Avoiding pain is a natural reaction to surviving life. We all avoid things that we know will hurt us. That is healthy. What is not healthy is avoiding things that may have hurt us in the past because we did not have the skills or knowledge to handle them effectively. When we learn from the past rather than just react to it, we are able to advance forward in life without hanging on to the pain we have felt in the past, regardless of the circumstances.
Our first reaction to pain is that pain is bad. Pain is not all bad. It is a necessary part of our survival. It keeps us from doing damage to our bodies, and sometimes, to our minds as well. We learn very early on in life not to touch a hot stove, either from an emphatic NO! from our parents or… we had to touch that hot burner anyway and learned it really is hot! We do not spend the rest of our life cringing at the sight of a stove. We get far more good from cooking on a stove than we do from the potential harm of touching a hot burner with our bare hands.

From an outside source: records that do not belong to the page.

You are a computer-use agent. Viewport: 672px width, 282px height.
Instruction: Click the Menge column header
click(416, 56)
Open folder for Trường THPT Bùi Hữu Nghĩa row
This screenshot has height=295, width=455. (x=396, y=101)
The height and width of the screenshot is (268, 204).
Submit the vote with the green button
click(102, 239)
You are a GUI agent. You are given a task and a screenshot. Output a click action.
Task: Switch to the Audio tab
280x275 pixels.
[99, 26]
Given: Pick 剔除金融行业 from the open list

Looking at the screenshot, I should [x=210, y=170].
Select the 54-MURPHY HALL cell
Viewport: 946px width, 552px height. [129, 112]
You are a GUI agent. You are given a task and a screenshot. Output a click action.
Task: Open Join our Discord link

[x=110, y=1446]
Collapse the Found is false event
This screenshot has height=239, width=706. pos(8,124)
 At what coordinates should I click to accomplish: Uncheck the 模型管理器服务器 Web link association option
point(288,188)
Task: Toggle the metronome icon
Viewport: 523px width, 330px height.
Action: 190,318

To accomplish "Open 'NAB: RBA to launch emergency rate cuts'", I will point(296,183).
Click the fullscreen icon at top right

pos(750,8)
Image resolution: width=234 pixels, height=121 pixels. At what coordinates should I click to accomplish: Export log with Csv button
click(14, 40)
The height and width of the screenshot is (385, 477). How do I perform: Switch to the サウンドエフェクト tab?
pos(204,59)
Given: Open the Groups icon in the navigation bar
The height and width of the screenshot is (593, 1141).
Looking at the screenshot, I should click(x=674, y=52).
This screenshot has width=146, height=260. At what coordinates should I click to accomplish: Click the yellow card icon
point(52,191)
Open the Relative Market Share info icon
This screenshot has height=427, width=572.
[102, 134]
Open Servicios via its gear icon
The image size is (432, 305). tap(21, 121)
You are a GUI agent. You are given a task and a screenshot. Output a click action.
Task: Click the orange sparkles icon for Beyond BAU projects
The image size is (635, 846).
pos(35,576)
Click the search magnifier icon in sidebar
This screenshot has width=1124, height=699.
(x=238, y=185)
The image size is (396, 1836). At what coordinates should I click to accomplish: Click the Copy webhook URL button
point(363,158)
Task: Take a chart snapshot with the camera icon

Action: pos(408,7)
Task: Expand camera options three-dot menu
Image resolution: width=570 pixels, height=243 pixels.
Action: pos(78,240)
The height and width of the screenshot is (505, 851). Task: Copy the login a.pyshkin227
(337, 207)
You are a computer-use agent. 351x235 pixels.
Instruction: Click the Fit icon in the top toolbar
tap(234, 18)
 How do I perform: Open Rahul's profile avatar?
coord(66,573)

So how do you let go of pain memory? The first step is to take a look at the pain you are experiencing. You already know if what you are feeling is the same or different from what you have felt in the past. What is that difference? Is a part of this pain from a past experience?
You don’t have to touch the stove again to remember that the stove is hot. You just don’t do it. At least not on purpose! You can learn from an experience and take that knowledge to act in a way that provides you with a better experience. You learn to cook safely without burning yourself. The more you learn about how to do something, the better able you are to prevent injury and pain, whether that is physical, emotional, or mental.
Another great example of this is learning a sport. How many people get hurt playing sports? Whether it’s twisting an ankle or experiencing the anguish of defeat through losing a game, sports provide many opportunities for learning to manage pain in healthy ways. You don’t stop playing the game because at one point or another you got hurt. When you enjoy a sport, you naturally let go of the memory of pain attached to it. The more you practice the sport, the more you learn about it, the less often you get hurt. You learn, over a period of time, how to play the sport in a way that provides you with more enjoyment and less pain.We play sports because they are fun, keep our minds and bodies fit, and provide us with companionship.
The more you learn about the pain you experience in your life, the more ways you can find to turn those experiences around to reduce the pain in your life right now. Just like learning to play a sport, the longer you practice healthy ways of managing pain, the less the memory of pain will effect your life. It takes time to learn to do that. It is worth it!
Let go of the feeling of the memory of pain. Hang on to the lessons you learned from that pain. Step forward in life with new skills for managing painful situations to live a fuller, richer, easier life.